Document =>
****

Earlier we explained versioning on a contrived example, and we mentioned that we do need to take some care with how code is changed, and that this is one area where a small mistake could cause problems.
So how do we test the versioning code? Here's a simple idea:
We can duplicate (and rename) our old versions of the struct and serialization functions
type XYZ_V1 struct {
Unit int
Energy int
Chapter string
President bool
}
func PackXYZ_V1(xyz *XYZ, buf *vpack.Buffer) {
vpack.Version(1, buf)
vpack.Int(&xyz.Unit, buf)
vpack.Int(&xyz.Energy, buf)
vpack.String(&xyz.Chapter, buf)
vpack.Bool(&xyz.President, buf)
}
In the test code, we write to a buffer using PackXYZ_V1
, then we read from the
same buffer using PackXYZ
, and we check the fields we read to make sure the
data matches what we expect
// helper function inside yor unit test
compareXYZ_V1_V2 := (v1 XYZ_V1, expected XYZ) {
var packed = vpack.ToBytes(&v1, PackXYZ_V1)
var actual XYZ
vpack.FromBytes(packed, &actual, PackXYZ)
if actual != expected {
// report error
}
}

****

Dataset excerpt =>
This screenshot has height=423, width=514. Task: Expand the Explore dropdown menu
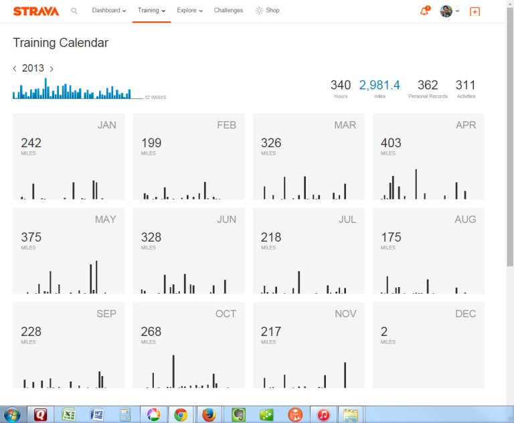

****

What this task involves => In the versioning text, which function does the test use to read from the buffer after writing to it with PackXYZ_V1? The data has nothing to do with the versioning text.

Response to the task => PackXYZ